Khapi is a village of 40 families in the western part of the Bolivian altiplano; its residents rely on agriculture to survive. It is the closest community to Illimani (the name for both the mountain and the glacier atop it, which provides water not only to Khapi but also to La Paz). For as long as anyone who lives here can remember, the community has relied on water from the glacier to drink, wash, cook, and cultivate food. But now Illimani is disappearing.
The melting of glaciers worldwide is one of the starkest effects of global warming. In the Cordillera Real mountain range, part of the Andes, glaciers lost 40 percent of their volume between 1975 and 2006. The glacier Chacaltaya, which sits approximately 20 miles from Illimani, has disappeared completely. Five years ago Chacaltaya was proudly heralded by Bolivian tour agencies as the highest ski slope in the world. Now the Bolivian Ski Club’s welcome sign angles forlornly on a barren incline.

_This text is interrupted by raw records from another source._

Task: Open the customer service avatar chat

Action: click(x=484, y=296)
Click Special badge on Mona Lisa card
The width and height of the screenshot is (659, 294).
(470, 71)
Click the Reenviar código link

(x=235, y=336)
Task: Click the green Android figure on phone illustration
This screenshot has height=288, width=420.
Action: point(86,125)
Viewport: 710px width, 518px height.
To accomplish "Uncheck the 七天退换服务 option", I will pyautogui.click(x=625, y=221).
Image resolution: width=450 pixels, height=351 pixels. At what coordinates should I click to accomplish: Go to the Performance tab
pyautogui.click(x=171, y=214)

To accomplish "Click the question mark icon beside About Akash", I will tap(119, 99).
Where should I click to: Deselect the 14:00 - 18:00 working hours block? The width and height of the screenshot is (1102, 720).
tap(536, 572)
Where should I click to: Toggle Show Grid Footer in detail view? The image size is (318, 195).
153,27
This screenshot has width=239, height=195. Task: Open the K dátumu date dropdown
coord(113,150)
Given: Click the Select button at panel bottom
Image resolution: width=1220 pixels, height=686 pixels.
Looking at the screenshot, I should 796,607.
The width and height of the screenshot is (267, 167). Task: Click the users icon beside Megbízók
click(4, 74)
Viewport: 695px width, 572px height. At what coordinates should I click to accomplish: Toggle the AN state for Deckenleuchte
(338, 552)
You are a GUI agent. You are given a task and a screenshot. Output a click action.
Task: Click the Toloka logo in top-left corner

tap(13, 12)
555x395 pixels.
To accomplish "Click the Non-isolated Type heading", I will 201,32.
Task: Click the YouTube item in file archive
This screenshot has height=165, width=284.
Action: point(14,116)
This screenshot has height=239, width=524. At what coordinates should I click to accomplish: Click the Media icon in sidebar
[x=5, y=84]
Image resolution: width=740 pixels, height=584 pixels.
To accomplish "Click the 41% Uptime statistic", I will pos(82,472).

Bolivia, which is home to 20 percent of the world’s tropical glaciers (glaciers that are located at high altitudes around the equator), is clearly panicked by the rapidity of glacial melt. Bolivia’s tropical glaciers are especially susceptible to climatic changes: they depend on the increasingly erratic rainy season to regenerate, and their altitude compounds the effects of rising temperatures. Edson Ramirez, one of Bolivia’s most respected glacier experts, predicted that Chacaltaya, at least, would last until 2015. Now, some scientists express doubt that any Andean tropical glaciers will exist in 30 years.
The trouble is that the tropical glaciers depend on seasonal regularity. In tropical zones south of the equator, seasons are generally divided into rainy and dry: dry is May through November (southern winter) and rainy is November through April (southern summer). During the rainy season, glaciers accumulate moisture and ice mass. This thaws during dry season, filling streams and rivers with fresh water precisely when it is most needed.
“Water Is Life.”
When speaking about climate change, people in Bolivia use this refrain with reliable predictability. It is an uncomfortable, unavoidable aphorism. The glaciers are an indispensable part of the national water supply system; as much as 30 percent of the water supply for the 2 million residents of La Paz and its sister city of El Alto comes from glacial melt. On a global scale, the U.S. National Snow and Ice Data Center estimates that 75 percent of the world’s freshwater is stored in glaciers.
But warming temperatures mean that the glaciers are melting at a rate that outpaces their ability to accumulate mass during the rainy months. The consequence is that an important source of water is dwindling dangerously.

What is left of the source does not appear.